The list of information types that an image file can contain in its embedded metadata is in theory endless, since software and hardware manufacturers are free to define their own “XMP tags”. This is a central part of the idea with XMP, hence the name “extensible”. Among the more exciting types of information that can be added to digital photos by cameras are:
- GPS coordinates for the geographic location where the picture was taken (requires GPS function in camera)
- Camera temperature (which should be close to the surrounding air temperature in most cases)
- Camera make and model, as well as firmware version (which can be important info in a forensics setting)
- Degree of zoom used, which provides a hint about the distance from the object
An image that has been edited using some software will reveal the name and version number of that software product in the embedded metadata, as well as the date and time of the last change.

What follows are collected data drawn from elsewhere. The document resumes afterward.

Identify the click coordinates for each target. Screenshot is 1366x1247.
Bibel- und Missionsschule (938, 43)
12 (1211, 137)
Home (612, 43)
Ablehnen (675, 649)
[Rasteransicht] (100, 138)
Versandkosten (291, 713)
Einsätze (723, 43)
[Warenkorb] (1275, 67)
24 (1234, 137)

While alot of information is added to image files automatically, by cameras and software, it can also contain embedded information such as keywords and description, that was added by someone working with the picture in some photo management software before publishing the picture on the net. For example, when using Picasa, the keywords and captions you add to picture are stored as IPTC values inside the actual image file, and follow along if the file is copied. The tragic downside of that neat feature is that the second you add the first keyword (label) to a picture using Picasa, the entire set of camera maker XMP metadata in the image file is destroyed – it disappears. I would love to hear the Picasa people at Google explain why this is so, since the labels and captions added with Picasa are stored as IPTC IIM, not as XMP, so there does not seem to be any obvious conflict. Can this be a simple bug in Picasa?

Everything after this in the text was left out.